# Task to carry out:
Return the lines below exactly, please, from the one containing "Task: Expand audio" through the last one, both included, and leave out any pictures.

------ Supplied information

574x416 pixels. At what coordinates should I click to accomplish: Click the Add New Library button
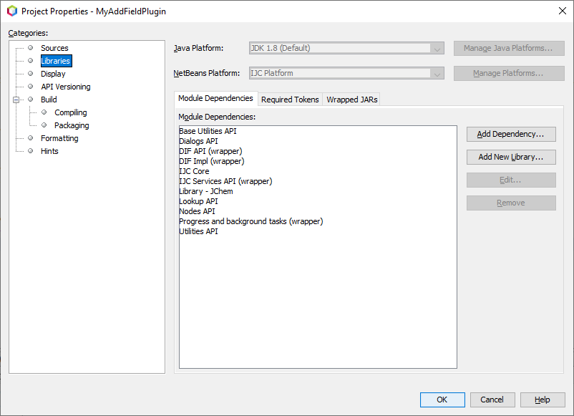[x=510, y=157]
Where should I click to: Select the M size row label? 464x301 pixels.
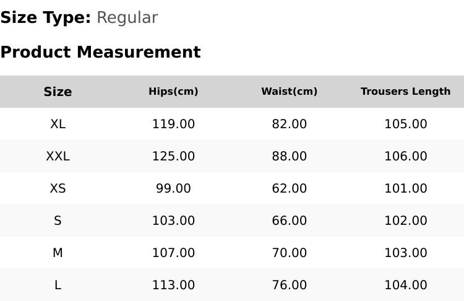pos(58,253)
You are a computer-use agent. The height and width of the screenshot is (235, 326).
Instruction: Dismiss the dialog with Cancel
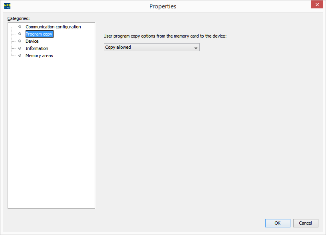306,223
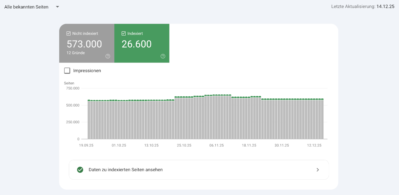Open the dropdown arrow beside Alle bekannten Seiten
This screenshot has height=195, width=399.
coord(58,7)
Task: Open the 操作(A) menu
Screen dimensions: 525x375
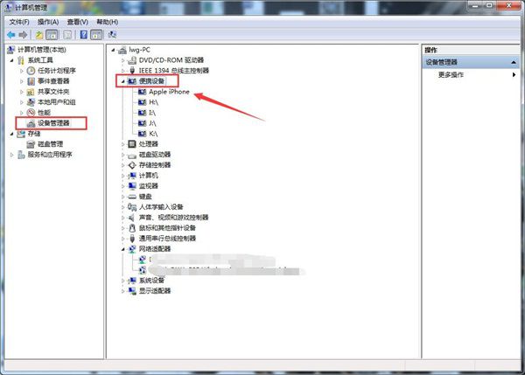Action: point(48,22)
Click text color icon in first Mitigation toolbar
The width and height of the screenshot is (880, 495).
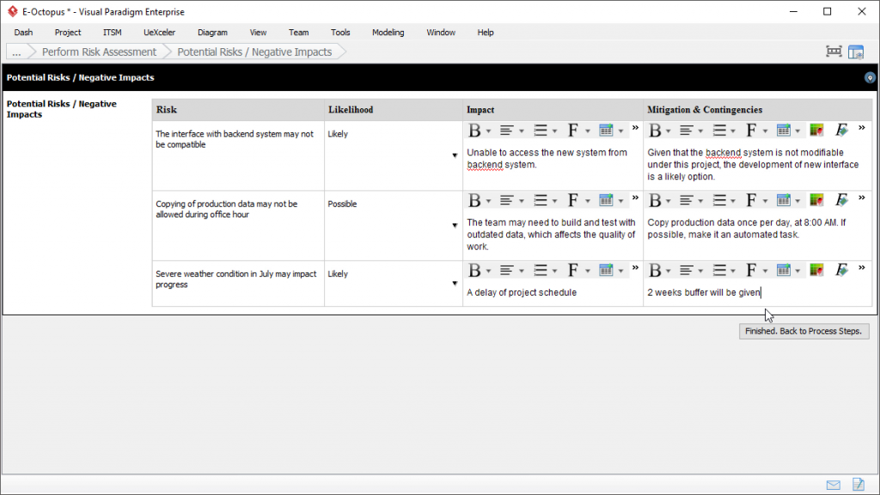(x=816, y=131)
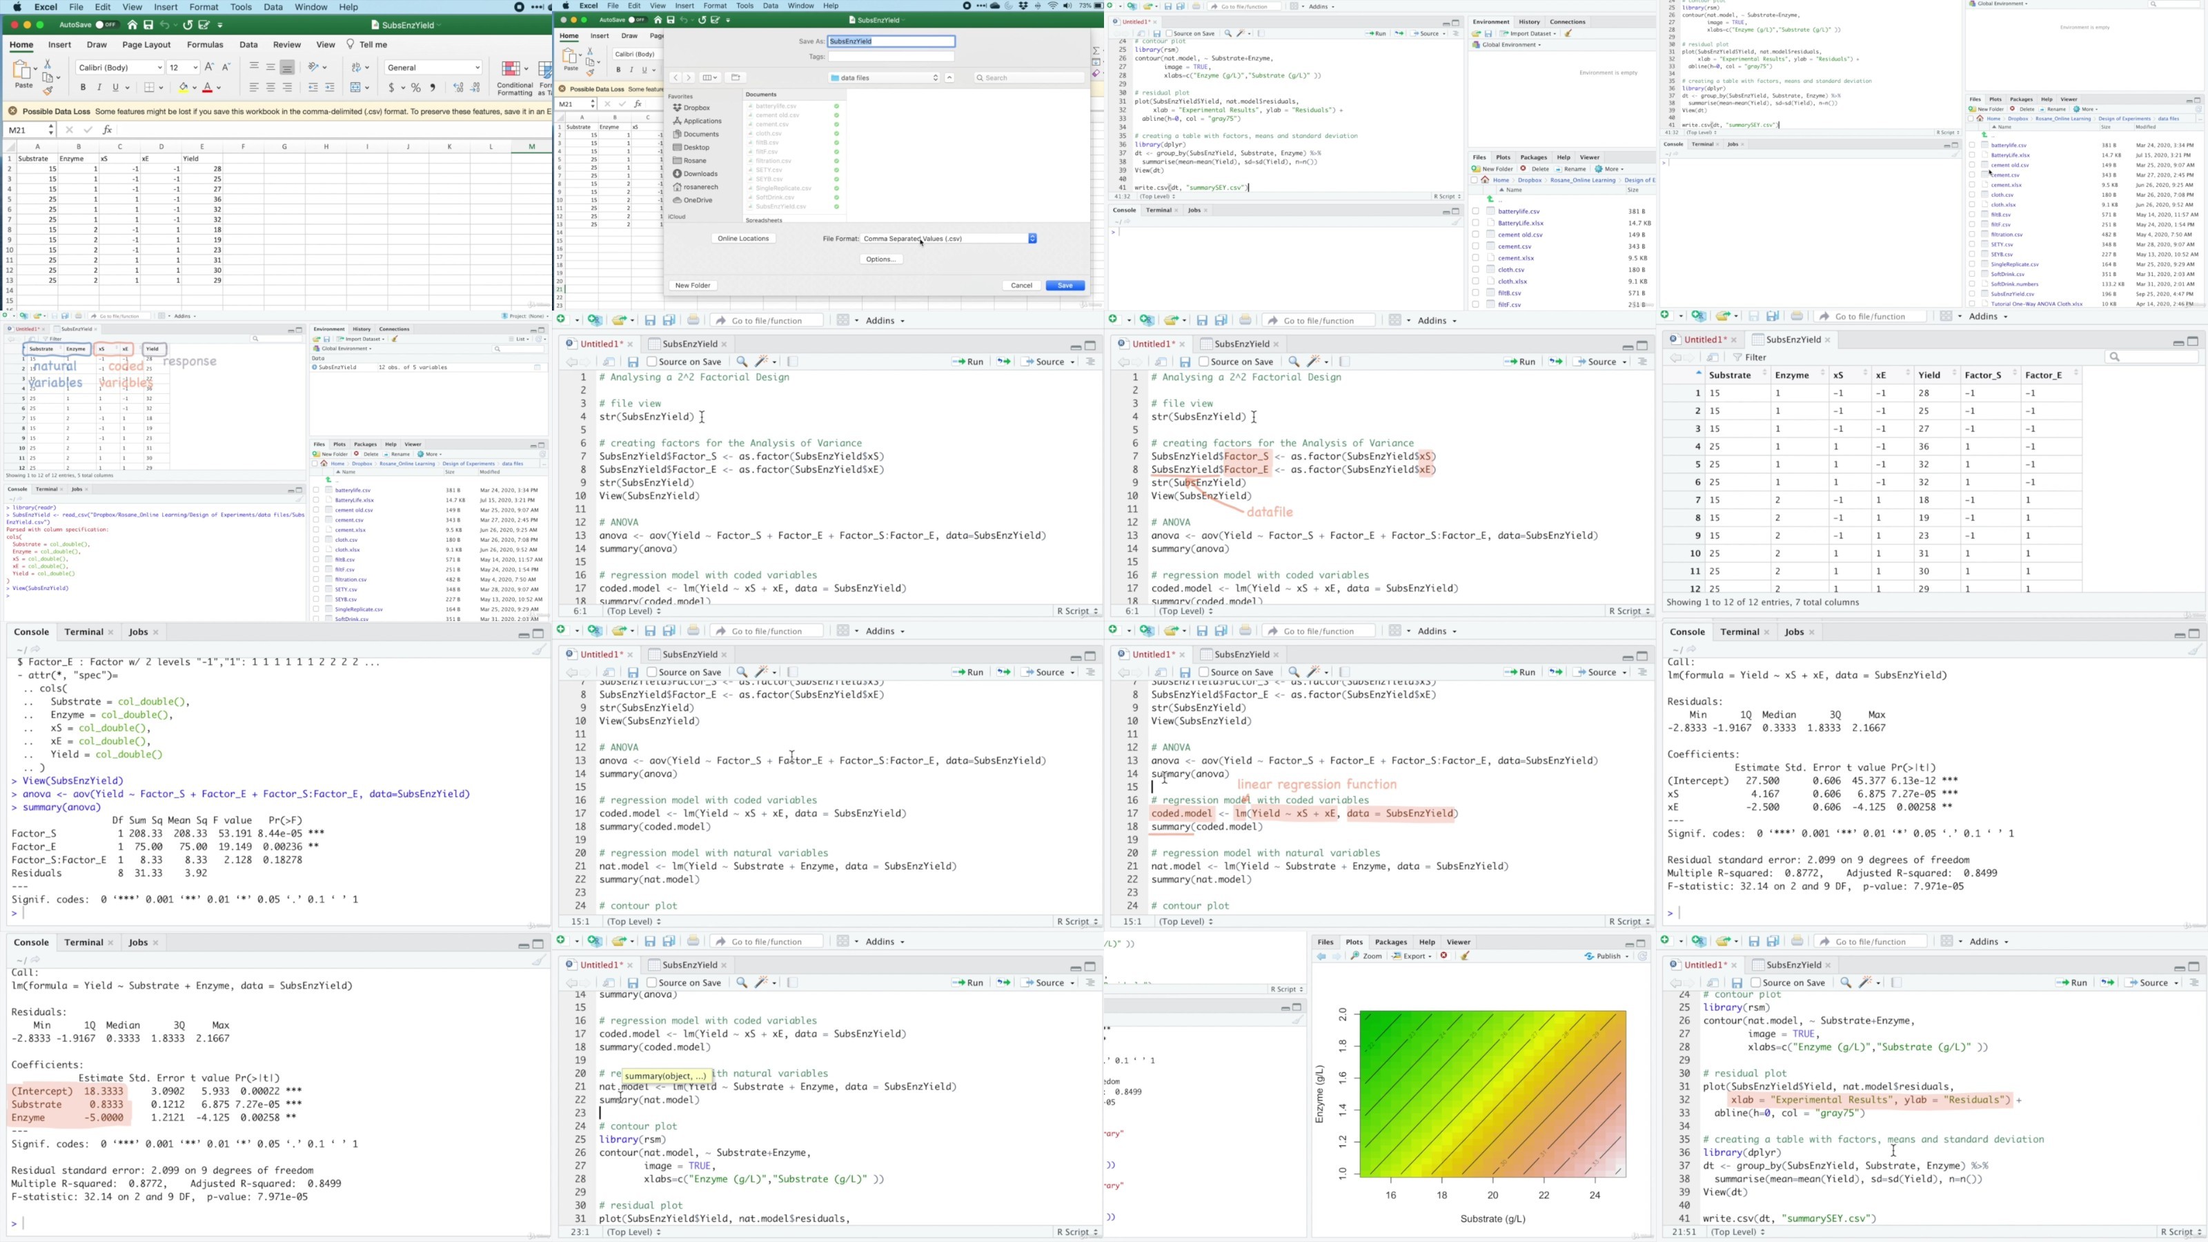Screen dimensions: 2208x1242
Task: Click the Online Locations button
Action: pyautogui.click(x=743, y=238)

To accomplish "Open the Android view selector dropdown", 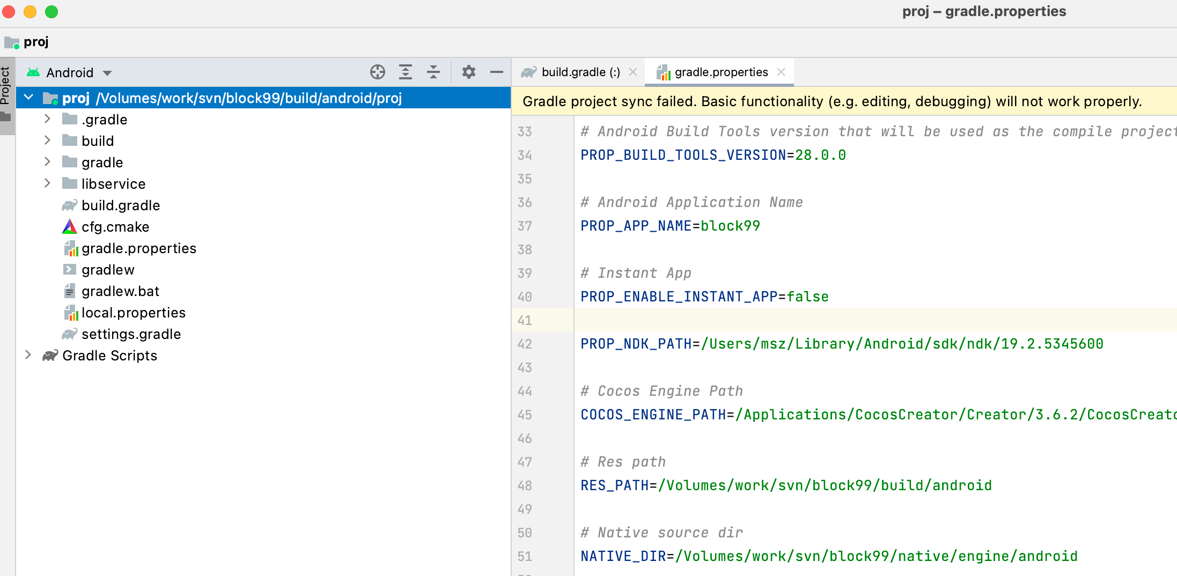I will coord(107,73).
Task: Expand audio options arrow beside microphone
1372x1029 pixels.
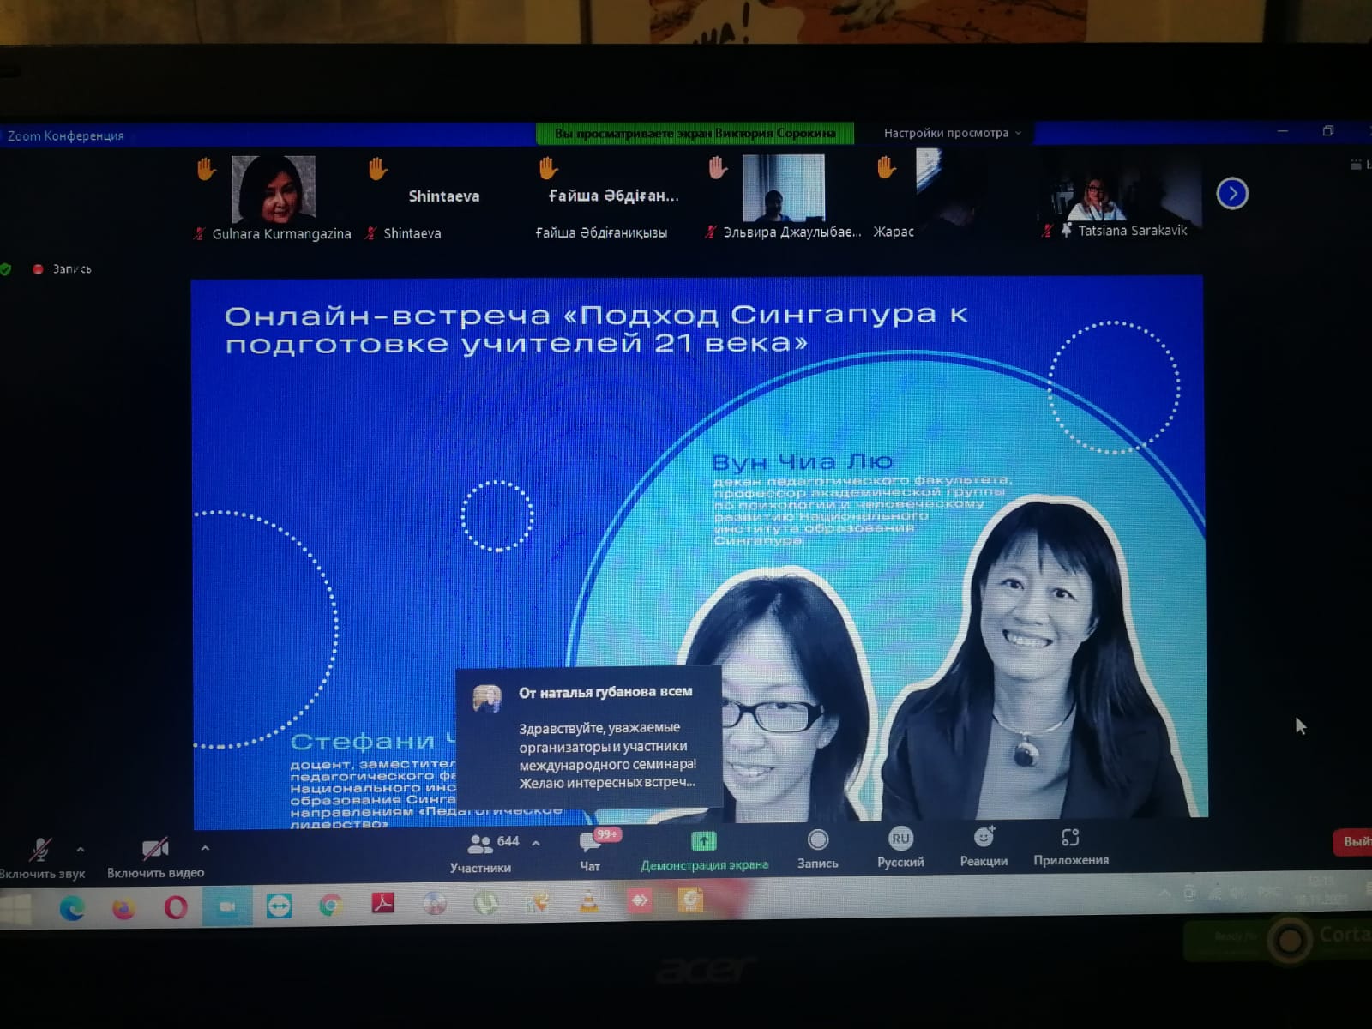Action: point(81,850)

------------

# Exercise response:
Task: Expand audio options arrow beside microphone
1372x1029 pixels.
Action: point(81,850)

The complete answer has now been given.